Exercise goal = Revise the rows that begin at the line containing "Where should I" and stop at the end of the rows, changing "pencil" to "pen" and keeping everything else the same. Leave the pictures out of your answer.

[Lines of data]

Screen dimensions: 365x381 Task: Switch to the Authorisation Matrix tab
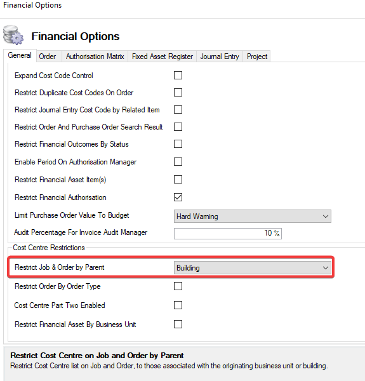coord(95,57)
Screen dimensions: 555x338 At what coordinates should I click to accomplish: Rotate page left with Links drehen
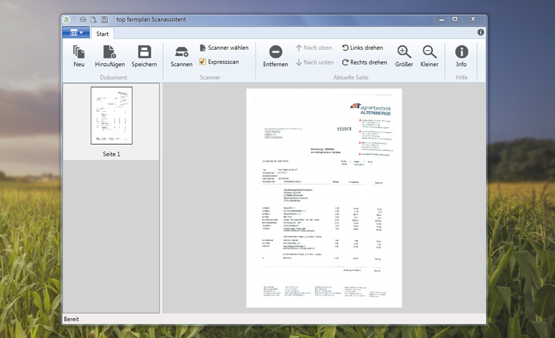tap(363, 48)
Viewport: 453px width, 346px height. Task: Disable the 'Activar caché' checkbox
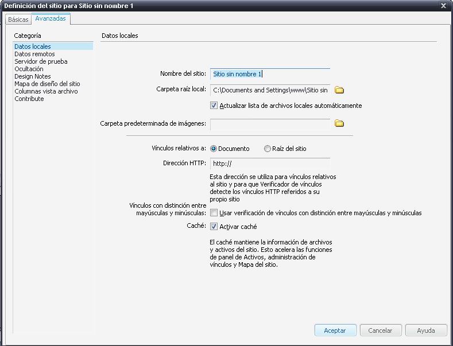pos(214,227)
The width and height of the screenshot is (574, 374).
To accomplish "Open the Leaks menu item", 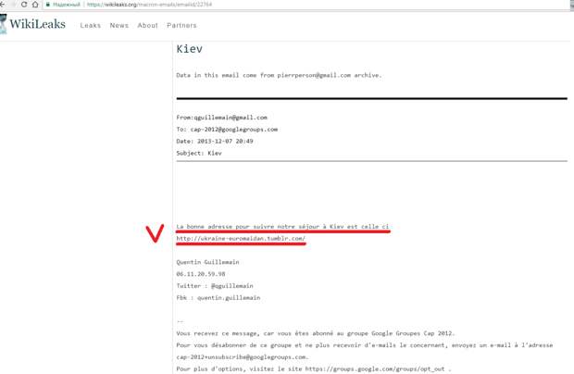I will coord(91,25).
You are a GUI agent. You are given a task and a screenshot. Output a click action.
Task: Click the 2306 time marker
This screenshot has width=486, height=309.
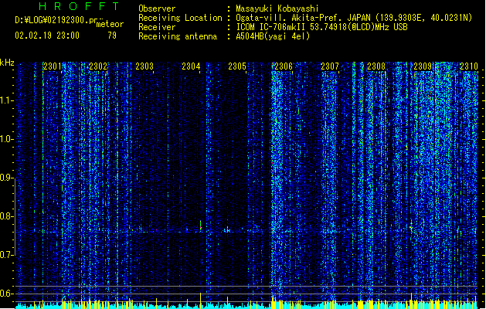[284, 66]
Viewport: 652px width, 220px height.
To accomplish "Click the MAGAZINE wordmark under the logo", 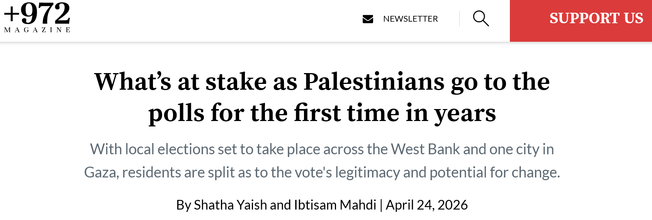I will click(x=37, y=30).
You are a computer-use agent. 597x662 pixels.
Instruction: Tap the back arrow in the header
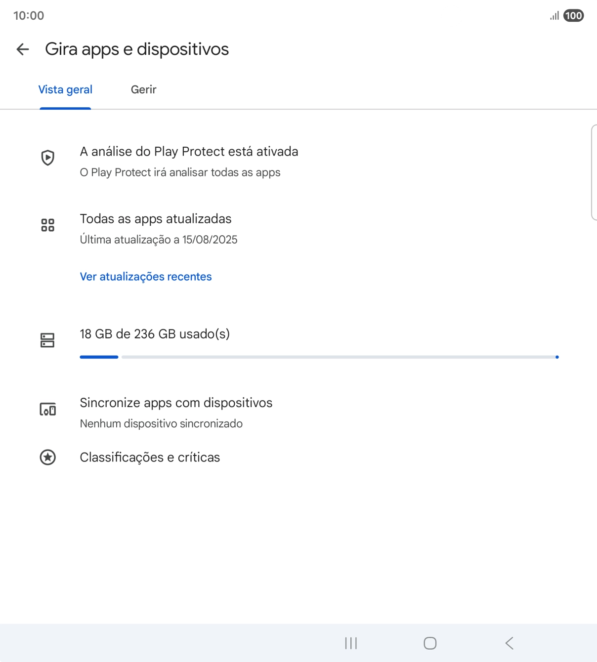(23, 49)
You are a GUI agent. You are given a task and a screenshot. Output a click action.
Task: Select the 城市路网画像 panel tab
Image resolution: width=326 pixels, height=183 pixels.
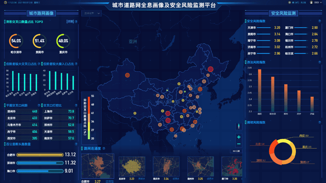pos(41,13)
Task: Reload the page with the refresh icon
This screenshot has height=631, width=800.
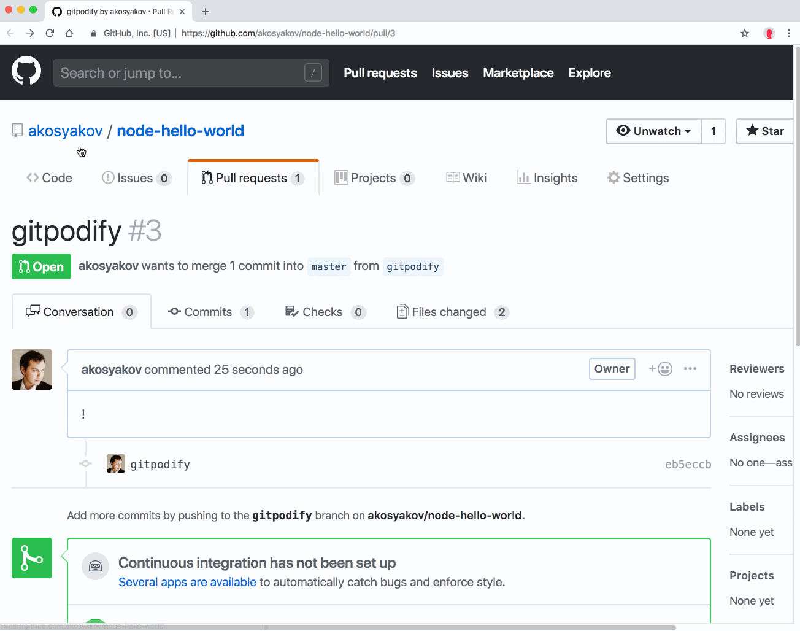Action: tap(49, 33)
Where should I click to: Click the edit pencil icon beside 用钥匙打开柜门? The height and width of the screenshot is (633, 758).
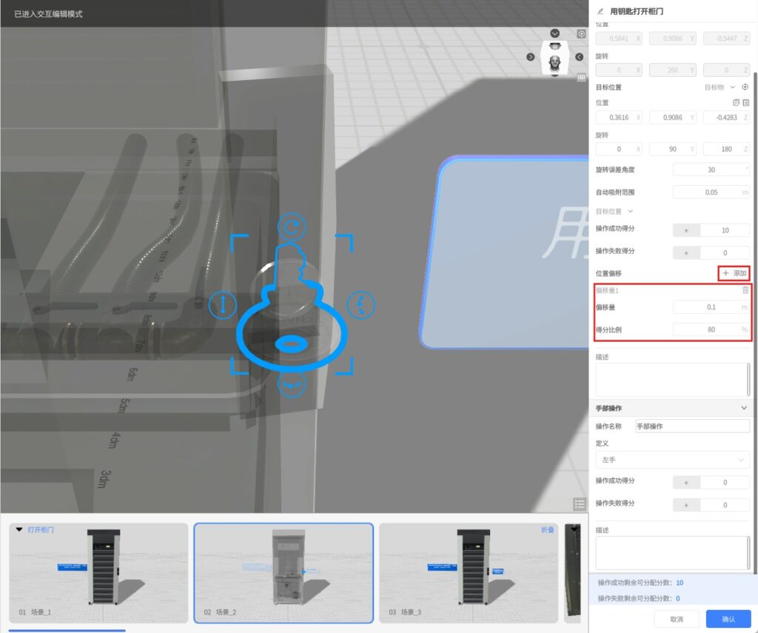coord(600,11)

Output of the task =
Where should I click to: Click the edit pen icon beside 用钥匙打开柜门? The height and width of the screenshot is (633, 758).
coord(600,11)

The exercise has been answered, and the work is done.